I’ve lived in New England for almost five years now. Over half that time I have lived in the Vermont town where I pastor. On my second Sunday at the church it snowed. It was the middle of May. That winter I was bundled up in sweaters and jackets, scraping ice off my windshield, and shoveling my way out of the driveway some mornings. The last thing I wanted more of was snow.

But the longer I lived in town, the more I realized that the snow that frustrated me so much meant something very different to others. I live in a ski town, and the more it snows, the longer the lift operators and snow groomers and even waitresses and cooks have steady work. The first time someone prayed for snow in church I was surprised. Who wants more of that stuff? Then I realized they were praying for their livelihood, and for the ability to take care of their families.

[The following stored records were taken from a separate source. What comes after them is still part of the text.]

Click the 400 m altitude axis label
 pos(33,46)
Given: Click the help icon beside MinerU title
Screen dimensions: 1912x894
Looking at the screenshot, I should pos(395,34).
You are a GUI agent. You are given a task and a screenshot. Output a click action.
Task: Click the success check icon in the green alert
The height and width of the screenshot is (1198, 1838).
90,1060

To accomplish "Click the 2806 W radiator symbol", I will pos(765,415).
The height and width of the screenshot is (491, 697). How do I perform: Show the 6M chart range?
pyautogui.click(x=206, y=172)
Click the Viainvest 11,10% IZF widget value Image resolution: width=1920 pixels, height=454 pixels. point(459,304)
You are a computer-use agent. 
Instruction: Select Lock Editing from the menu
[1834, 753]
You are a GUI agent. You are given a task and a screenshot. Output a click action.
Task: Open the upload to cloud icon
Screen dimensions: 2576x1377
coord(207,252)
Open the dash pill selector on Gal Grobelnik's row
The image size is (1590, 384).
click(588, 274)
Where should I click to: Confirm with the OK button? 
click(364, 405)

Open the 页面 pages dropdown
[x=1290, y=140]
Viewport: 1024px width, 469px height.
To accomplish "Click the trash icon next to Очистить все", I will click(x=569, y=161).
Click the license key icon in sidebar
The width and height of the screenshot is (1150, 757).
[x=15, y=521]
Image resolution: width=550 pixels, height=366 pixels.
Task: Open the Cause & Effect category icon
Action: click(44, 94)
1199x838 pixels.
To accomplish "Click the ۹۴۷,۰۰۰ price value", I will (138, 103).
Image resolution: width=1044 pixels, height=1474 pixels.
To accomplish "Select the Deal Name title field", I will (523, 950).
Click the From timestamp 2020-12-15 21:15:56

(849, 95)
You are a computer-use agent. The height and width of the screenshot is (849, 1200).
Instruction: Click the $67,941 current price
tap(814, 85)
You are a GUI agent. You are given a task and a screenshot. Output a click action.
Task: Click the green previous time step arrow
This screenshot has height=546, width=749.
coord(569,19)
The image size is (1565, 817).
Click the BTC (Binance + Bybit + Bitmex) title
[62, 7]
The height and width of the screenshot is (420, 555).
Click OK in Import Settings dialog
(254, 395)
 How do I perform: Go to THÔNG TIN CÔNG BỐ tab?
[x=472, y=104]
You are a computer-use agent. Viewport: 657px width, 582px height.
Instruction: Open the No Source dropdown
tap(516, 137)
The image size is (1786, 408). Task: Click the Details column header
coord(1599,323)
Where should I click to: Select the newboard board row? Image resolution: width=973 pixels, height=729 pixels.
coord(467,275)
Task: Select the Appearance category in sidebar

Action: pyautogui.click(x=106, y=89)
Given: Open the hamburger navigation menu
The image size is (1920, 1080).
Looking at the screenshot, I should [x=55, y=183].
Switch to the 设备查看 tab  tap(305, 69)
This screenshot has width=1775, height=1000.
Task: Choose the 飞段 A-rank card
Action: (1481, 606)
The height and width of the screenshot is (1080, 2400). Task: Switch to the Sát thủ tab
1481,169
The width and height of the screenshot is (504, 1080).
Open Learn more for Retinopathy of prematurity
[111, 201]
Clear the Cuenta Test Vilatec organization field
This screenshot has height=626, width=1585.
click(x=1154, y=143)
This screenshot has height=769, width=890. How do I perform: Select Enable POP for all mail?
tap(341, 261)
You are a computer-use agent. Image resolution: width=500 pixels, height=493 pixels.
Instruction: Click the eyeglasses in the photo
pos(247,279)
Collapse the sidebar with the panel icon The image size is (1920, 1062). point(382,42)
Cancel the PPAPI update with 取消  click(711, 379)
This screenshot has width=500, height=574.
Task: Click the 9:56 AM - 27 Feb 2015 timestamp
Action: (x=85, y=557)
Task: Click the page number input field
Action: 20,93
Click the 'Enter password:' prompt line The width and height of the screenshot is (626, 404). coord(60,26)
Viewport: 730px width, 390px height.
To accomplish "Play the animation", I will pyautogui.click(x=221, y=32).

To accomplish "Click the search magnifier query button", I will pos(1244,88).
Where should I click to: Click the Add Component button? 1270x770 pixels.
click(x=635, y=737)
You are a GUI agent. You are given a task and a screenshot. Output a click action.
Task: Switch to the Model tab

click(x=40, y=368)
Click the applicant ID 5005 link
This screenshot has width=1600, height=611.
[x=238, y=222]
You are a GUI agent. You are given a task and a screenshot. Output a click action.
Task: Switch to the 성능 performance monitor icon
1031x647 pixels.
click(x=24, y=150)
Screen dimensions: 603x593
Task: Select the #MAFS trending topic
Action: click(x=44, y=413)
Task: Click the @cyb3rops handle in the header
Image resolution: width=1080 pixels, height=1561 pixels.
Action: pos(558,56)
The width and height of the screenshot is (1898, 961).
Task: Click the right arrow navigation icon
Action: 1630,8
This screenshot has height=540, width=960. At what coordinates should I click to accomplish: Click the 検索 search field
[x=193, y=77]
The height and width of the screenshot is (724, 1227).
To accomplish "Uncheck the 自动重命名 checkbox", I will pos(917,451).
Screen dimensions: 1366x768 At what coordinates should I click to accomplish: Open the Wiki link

It’s my third winter in Vermont, and it has already snowed quite a bit. I’ve learned when to put the snow tires on my car, how to walk on ice without falling down, and how to salt the front walk. But, more than that, I’ve learned that I actually love the snow.

It started when I began to see what it meant to other people: hope, possibility, life. When I realized that the minor inconveniences snow caused me were nothing compared to the major problems a lack of snow caused others, I began to reevaluate my outlook on snow days. Now I think that few things are as comforting or beautiful as coming home to a warm house on a snowy night. And part of that comfort comes from the fact that I know my neighbors can rest easier as well.

For me, Advent is about a changing of perspective. It’s about preparing our hearts for the challenges that the child who is coming will give to us. One challenge is to stop looking at only what we want, and to start looking at what is good for our neighbors as well. There’s no better time to start preparing than now, in Advent, for how we will open our hearts to that challenge, and to the one who gives it to us.